**Task statement:**
Transcribe exactly everything in the data below from the line containing "facebook.com/truckpartseesti/ (22, 660)" down to the line containing "1492018 (90, 260)", both lines included and nothing further.

------ Excerpted records

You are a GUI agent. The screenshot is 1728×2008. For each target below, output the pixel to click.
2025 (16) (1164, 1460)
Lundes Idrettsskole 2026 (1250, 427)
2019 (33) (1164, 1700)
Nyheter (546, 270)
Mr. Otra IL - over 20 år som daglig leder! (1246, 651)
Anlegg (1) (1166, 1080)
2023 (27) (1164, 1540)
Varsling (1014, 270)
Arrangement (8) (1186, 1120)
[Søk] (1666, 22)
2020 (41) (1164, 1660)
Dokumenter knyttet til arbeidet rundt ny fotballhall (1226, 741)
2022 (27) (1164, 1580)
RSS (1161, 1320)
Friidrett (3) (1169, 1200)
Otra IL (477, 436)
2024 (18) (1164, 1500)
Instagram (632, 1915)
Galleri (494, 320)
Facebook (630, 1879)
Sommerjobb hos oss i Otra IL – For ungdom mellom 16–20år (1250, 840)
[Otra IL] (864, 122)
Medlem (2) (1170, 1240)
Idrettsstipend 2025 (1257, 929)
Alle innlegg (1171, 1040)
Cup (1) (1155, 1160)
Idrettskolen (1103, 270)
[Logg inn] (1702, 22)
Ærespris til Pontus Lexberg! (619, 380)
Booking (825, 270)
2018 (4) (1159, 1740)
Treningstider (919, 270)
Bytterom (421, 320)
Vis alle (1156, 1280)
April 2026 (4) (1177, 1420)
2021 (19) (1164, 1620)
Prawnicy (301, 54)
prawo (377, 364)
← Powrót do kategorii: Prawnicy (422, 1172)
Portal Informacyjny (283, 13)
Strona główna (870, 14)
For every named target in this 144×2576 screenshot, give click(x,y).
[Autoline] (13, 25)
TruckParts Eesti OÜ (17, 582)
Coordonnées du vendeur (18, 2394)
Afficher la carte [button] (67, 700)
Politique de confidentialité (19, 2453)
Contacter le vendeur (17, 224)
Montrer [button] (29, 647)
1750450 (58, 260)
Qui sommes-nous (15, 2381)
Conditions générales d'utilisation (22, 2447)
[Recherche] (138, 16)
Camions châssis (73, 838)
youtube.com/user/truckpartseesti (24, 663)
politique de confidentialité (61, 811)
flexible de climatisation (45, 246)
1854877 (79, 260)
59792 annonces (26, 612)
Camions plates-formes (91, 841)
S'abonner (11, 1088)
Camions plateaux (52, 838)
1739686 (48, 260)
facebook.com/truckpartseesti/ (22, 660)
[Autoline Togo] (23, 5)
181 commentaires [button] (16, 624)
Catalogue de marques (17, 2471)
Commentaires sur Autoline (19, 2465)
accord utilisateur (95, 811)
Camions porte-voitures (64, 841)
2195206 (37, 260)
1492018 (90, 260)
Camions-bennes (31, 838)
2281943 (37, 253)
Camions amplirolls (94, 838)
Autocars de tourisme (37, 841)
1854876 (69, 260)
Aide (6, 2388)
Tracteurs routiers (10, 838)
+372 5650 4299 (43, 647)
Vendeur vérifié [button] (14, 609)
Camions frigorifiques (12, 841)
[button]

------------

**Response:**
facebook.com/truckpartseesti/ (22, 660)
[Autoline Togo] (23, 5)
181 commentaires [button] (16, 624)
Catalogue de marques (17, 2471)
Commentaires sur Autoline (19, 2465)
accord utilisateur (95, 811)
Camions porte-voitures (64, 841)
2195206 (37, 260)
1492018 (90, 260)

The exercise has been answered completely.